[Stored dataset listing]
== == ==

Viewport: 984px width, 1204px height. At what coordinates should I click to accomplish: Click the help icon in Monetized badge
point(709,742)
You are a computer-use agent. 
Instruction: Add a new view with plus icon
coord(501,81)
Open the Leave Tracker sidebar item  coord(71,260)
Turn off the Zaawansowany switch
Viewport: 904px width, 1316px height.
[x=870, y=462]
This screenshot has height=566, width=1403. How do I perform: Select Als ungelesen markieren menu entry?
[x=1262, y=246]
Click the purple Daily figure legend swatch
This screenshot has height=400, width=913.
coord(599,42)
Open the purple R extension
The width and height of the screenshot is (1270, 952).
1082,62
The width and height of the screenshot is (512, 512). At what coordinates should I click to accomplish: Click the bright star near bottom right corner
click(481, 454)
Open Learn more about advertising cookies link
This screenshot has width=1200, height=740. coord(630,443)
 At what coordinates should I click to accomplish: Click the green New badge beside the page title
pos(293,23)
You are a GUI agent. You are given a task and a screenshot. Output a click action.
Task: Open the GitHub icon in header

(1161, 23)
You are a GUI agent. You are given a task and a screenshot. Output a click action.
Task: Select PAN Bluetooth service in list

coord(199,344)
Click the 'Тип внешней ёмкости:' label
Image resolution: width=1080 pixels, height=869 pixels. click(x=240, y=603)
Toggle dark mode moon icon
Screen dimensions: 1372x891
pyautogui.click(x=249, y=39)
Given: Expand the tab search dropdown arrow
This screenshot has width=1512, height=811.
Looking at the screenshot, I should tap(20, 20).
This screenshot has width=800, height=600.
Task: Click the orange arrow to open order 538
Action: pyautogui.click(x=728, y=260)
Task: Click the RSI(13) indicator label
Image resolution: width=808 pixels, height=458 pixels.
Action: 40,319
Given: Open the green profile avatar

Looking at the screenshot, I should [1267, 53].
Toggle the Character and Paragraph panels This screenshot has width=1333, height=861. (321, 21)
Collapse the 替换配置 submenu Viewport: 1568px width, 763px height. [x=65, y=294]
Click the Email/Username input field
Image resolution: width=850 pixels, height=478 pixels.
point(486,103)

== == ==

# WRITTEN INSTRUCTION
Reproduce verbatim every line of the listing from the line containing "Given: Open the green profile avatar" through the final line of the listing, both included.

# RESPONSE BELOW
Given: Open the green profile avatar

Looking at the screenshot, I should [1267, 53].
Toggle the Character and Paragraph panels This screenshot has width=1333, height=861. (321, 21)
Collapse the 替换配置 submenu Viewport: 1568px width, 763px height. [x=65, y=294]
Click the Email/Username input field
Image resolution: width=850 pixels, height=478 pixels.
point(486,103)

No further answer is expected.